As I posted earlier on, I changed it to (random(n)), which means it now uses random bases.

[axn]

Quote:

Originally Posted by 3.14159

I made my estimate based on 1/log(x): So I simply did: 1/log(70000 * 1296⁸¹⁹² + 1), which was about 1 in 58720

Since you're only considering odd integers, you can immediately double that estimation. So 1 in 29000. Then consider the fact that no factor of 1296 can be a factor of the number. This rules out 3 as a factor. So you can multiply the probability estimate by another 1.5. So 1 in 20000. That should be "good enough for government purposes".

[3.14159]

Quote:

Since you're only considering odd integers, you can immediately double that estimation. So 1 in 29000. Then consider the fact that no factor of 1296 can be a factor of the number. This rules out 3 as a factor. So you can multiply the probability estimate by another 1.5. So 1 in 20000. That should be "good enough for government purposes".
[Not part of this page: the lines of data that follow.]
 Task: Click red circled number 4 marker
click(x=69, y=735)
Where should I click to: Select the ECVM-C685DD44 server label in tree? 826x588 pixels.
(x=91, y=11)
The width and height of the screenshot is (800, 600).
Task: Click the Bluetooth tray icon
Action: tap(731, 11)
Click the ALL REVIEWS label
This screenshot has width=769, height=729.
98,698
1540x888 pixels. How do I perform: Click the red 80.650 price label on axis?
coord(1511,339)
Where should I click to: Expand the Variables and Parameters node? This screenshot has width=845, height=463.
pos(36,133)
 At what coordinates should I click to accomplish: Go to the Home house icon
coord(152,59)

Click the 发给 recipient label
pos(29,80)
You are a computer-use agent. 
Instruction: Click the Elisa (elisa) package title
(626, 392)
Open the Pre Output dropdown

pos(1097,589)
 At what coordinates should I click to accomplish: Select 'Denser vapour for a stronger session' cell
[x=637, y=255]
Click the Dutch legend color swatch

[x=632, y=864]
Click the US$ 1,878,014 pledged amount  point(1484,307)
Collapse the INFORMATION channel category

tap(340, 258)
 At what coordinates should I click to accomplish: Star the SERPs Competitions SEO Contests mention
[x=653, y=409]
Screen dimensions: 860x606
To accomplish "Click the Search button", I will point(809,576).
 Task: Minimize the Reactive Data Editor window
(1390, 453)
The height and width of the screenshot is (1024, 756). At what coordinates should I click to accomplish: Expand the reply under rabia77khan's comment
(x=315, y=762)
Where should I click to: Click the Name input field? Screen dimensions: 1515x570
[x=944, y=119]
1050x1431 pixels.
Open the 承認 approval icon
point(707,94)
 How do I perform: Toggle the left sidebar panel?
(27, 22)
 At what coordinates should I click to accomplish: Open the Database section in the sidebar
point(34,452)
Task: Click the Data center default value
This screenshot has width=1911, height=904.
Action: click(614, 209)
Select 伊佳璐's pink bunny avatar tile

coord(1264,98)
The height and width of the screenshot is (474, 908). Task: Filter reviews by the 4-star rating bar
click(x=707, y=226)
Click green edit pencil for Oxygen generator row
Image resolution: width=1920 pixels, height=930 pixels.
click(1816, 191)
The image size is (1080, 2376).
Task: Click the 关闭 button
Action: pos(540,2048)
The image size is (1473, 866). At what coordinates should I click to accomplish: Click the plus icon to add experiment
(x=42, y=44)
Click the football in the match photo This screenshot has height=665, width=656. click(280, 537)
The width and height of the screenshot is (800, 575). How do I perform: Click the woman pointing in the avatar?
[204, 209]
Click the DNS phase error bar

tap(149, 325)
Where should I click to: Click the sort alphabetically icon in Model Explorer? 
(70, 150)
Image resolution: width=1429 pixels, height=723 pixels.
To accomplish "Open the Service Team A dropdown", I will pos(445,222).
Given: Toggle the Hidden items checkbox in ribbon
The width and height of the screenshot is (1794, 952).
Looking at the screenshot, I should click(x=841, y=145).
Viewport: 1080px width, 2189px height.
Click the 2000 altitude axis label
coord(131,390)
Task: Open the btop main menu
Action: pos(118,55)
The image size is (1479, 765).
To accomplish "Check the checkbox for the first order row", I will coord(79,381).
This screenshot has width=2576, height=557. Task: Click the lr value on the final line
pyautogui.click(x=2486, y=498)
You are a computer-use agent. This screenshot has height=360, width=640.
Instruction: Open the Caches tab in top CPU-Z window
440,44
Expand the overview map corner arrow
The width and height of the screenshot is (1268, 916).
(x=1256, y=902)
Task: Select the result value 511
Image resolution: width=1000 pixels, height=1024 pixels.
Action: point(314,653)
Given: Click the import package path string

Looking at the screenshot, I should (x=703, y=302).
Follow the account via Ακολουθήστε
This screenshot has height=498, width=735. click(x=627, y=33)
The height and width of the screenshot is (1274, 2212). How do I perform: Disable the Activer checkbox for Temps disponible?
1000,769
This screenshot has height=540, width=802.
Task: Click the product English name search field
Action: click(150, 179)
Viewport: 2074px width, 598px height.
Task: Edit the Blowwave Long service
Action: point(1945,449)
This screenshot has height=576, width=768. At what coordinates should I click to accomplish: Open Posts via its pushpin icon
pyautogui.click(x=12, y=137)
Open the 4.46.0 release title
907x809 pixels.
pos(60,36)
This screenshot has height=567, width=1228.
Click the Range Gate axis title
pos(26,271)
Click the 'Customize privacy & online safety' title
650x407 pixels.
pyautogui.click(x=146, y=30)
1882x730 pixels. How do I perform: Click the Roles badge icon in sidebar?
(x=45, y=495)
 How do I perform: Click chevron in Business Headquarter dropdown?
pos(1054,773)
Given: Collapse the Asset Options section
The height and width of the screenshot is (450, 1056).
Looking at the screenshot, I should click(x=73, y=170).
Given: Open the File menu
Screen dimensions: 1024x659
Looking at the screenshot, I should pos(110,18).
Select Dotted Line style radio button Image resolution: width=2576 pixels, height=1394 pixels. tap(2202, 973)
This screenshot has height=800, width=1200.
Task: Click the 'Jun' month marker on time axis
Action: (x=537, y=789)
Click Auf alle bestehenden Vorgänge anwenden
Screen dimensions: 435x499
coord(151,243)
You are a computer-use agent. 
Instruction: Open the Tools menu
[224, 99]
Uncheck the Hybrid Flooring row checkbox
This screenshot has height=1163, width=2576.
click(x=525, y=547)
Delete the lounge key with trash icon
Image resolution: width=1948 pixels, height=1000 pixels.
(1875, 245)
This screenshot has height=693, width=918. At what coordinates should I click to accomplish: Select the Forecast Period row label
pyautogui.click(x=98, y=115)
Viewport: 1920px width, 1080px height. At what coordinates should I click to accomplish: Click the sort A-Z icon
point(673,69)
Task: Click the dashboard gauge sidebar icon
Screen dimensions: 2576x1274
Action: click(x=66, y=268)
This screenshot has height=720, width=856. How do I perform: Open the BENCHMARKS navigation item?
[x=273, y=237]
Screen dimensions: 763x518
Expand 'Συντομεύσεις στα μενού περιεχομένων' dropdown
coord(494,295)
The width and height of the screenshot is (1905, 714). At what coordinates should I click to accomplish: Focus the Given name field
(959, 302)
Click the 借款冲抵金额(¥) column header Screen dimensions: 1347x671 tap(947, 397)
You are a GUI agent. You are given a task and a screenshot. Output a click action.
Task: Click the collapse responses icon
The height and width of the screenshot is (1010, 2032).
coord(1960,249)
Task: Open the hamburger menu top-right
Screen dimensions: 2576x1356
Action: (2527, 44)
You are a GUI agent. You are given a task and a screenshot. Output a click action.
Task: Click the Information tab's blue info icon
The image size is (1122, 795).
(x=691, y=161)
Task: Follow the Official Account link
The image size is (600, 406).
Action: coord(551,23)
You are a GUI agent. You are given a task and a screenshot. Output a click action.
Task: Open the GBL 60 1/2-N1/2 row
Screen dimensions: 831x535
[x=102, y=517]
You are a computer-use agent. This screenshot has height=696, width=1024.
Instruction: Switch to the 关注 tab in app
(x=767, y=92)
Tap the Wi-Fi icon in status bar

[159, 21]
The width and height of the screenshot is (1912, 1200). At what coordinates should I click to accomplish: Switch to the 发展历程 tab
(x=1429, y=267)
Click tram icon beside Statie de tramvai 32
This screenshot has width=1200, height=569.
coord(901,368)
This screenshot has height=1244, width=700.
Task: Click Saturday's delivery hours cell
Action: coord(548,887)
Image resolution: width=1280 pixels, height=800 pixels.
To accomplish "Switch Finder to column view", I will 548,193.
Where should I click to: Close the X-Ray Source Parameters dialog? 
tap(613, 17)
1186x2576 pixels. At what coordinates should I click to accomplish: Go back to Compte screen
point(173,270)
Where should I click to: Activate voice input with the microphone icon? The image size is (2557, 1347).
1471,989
Well, that bumps the amount of primes I'll find to at most three or four. 1/58720 * 2 = 1/29360
1/29360 * 1.5 = 1/19573. Surprisingly, just as CRG guessed earlier on.

[CRGreathouse]

Quote:

Originally Posted by 3.14159

As I posted earlier on, I changed it to (random(n)), which means it now uses random bases.

Ah. In that case "If b=x is present, it will perform a Miller-Rabin test using base x." is incorrect.

(Very minor point: you shouldn't really allow bases 0 or 1.)

[CRGreathouse]

Quote:

Originally Posted by 3.14159

Well, that bumps the amount of primes I'll find to at most three or four. 1/58720 * 2 = 1/29360
1/29360 * 1.5 = 1/19573. Surprisingly, just as CRG guessed earlier on.

If you look at the code I posted, I take into account 2, 3, and up to four other primes. So it should be no surprise....

I also took into account smaller factors, like adding the constant 1 to the log and using the actual k values rather than just 7000; these only increase the denominator by ~9 in the extreme case, though, so not a big deal.